- Work to be completed: Pictures excluded, reproduce exactly the lines below from the one with "The width and height of the screenshot is (485, 1050)." through the one with "Viewport: 600px width, 429px height.", both included.

- Records shown:
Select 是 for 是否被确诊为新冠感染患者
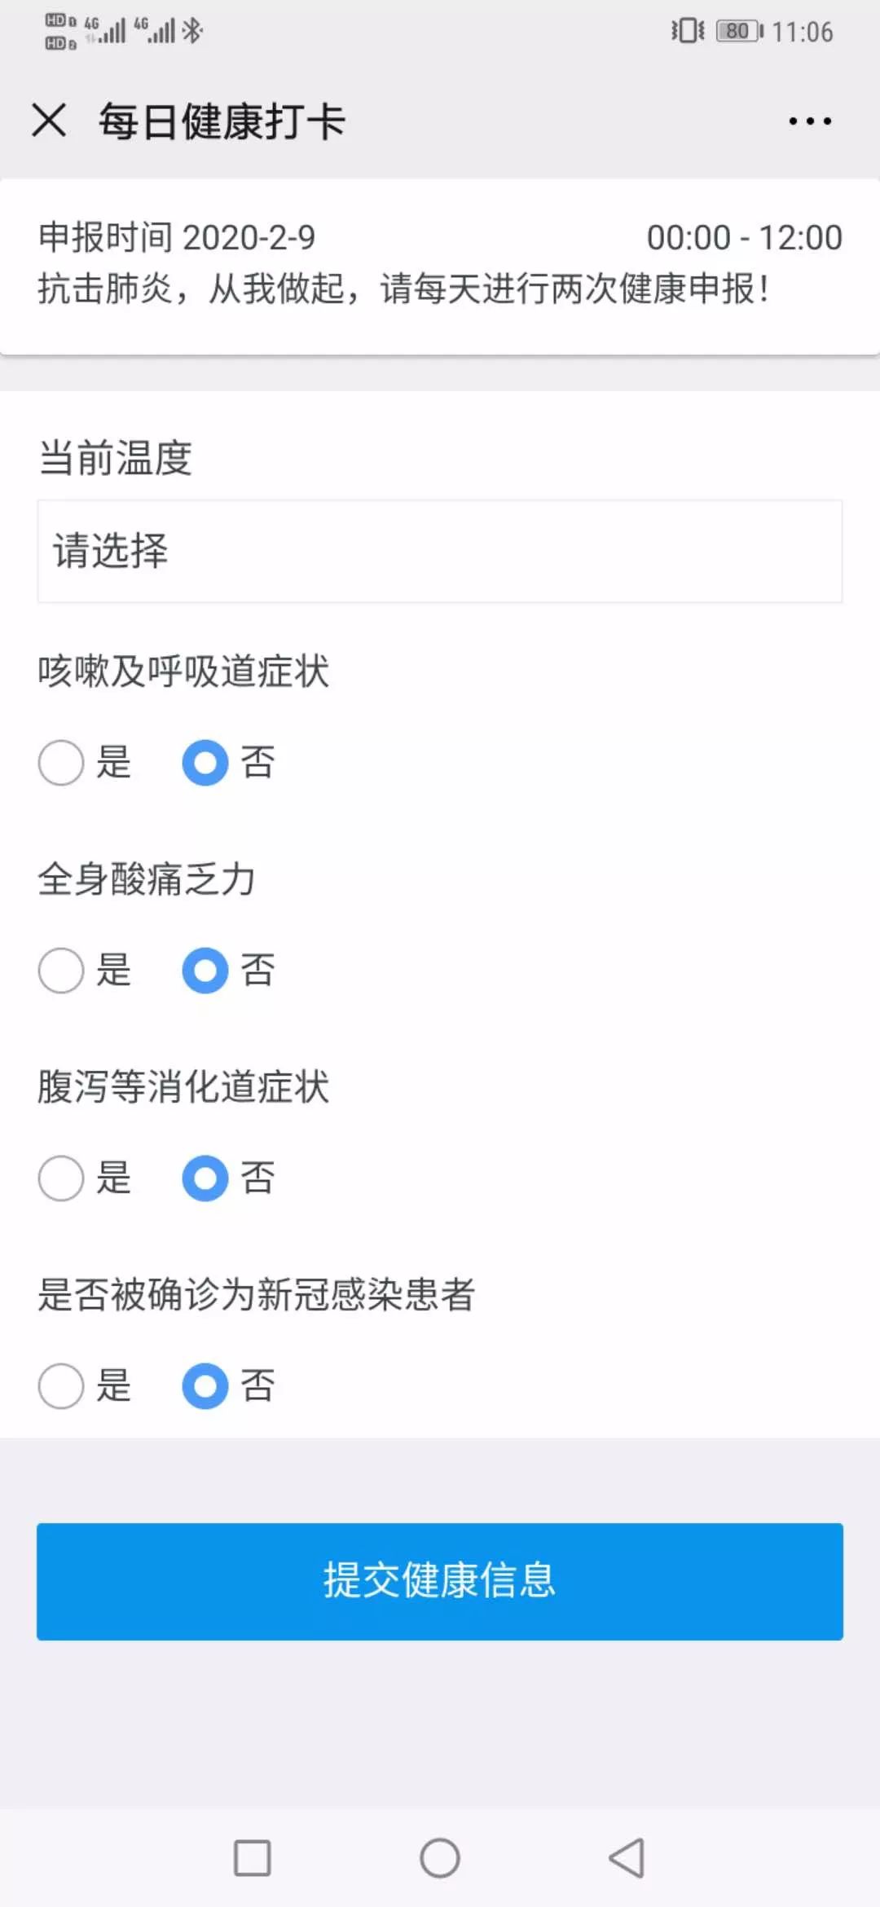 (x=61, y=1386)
==
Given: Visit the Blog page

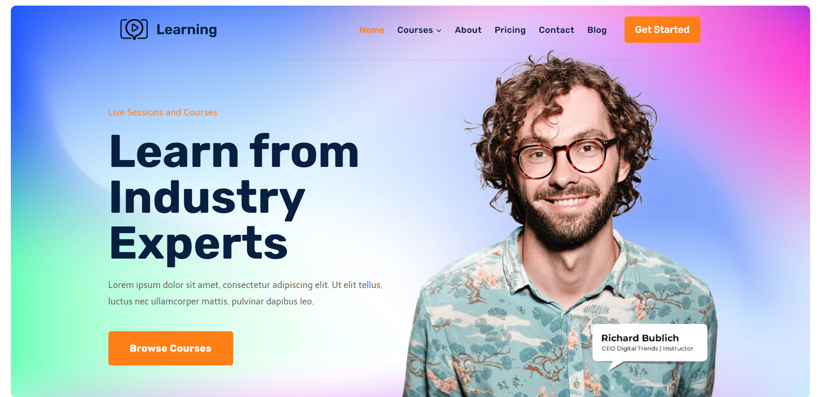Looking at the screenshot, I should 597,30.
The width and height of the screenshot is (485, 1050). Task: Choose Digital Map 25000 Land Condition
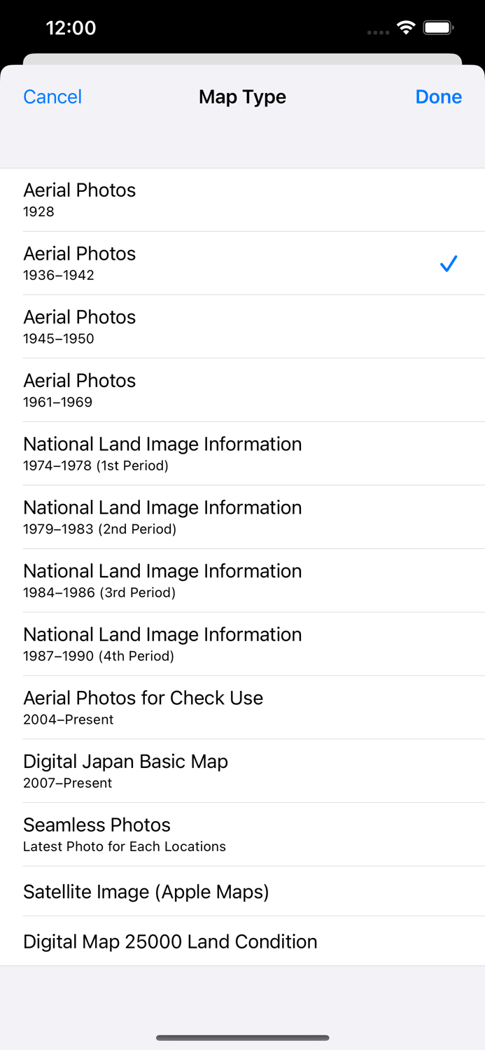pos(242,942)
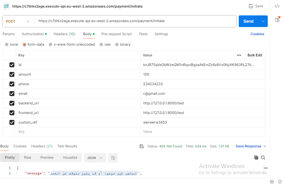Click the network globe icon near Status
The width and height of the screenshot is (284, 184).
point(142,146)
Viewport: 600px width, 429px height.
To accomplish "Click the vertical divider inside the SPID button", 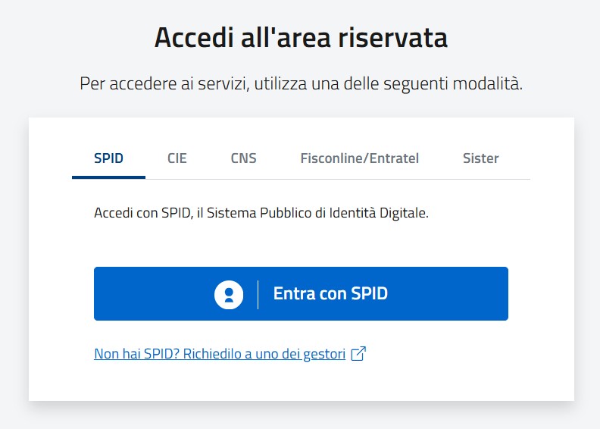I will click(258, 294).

- Completed task:
The width and height of the screenshot is (485, 1050). Task: Choose Digital Map 25000 Land Condition
pos(242,942)
Click the network globe icon near Status
The width and height of the screenshot is (284, 184).
point(142,146)
Viewport: 600px width, 429px height.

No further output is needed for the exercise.